▶ **GIVEN TASK**:
Reproduce every line of the entries below word for word, omitting the pictures.

▶ **GIVEN DATA**:
[start]

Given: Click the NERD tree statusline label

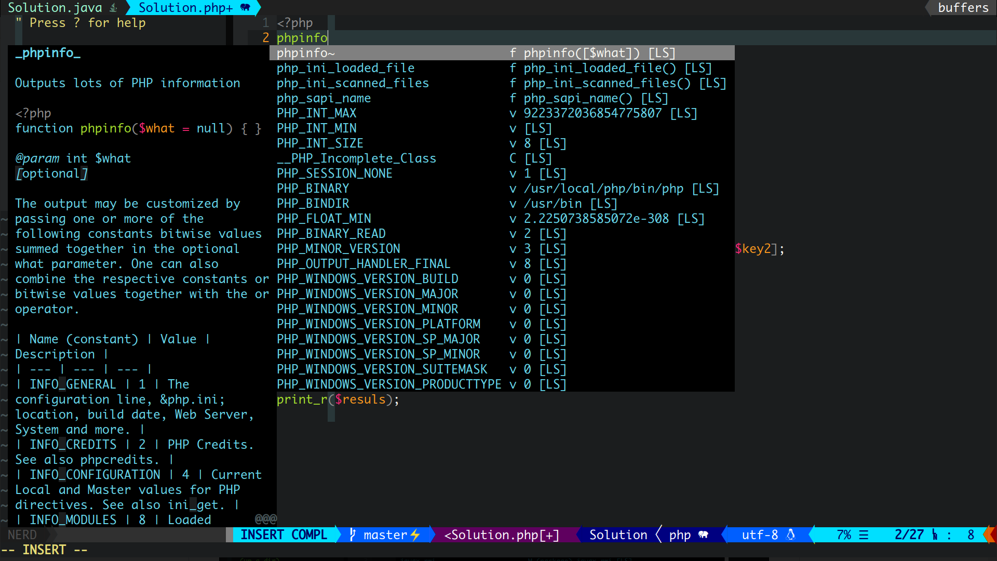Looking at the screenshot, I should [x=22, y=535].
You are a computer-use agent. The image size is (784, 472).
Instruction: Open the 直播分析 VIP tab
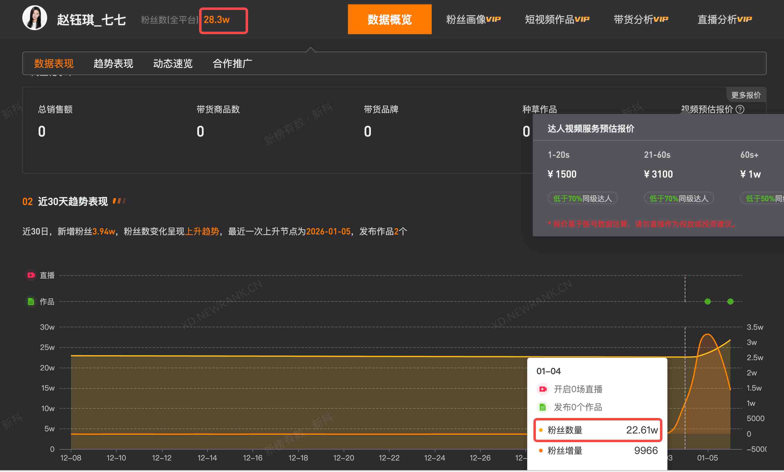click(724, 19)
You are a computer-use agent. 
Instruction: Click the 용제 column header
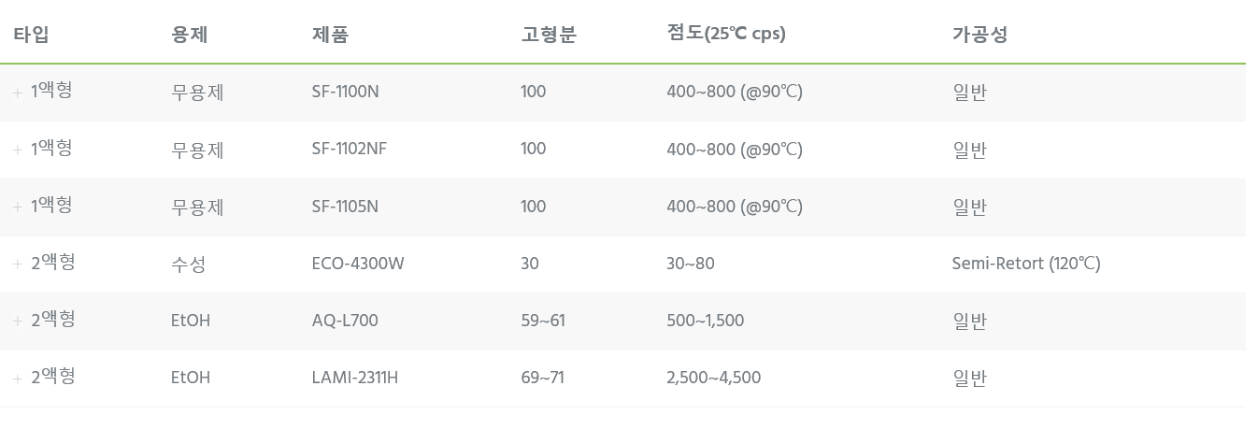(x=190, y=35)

[end]

▶ **COMPLETED TASK**:
Given: Click the NERD tree statusline label

Looking at the screenshot, I should [x=22, y=535].
You are a computer-use agent. The image size is (784, 472).
Instruction: Open the 直播分析 VIP tab
click(724, 19)
You are a computer-use agent. 
Instruction: Click the 용제 column header
(x=190, y=35)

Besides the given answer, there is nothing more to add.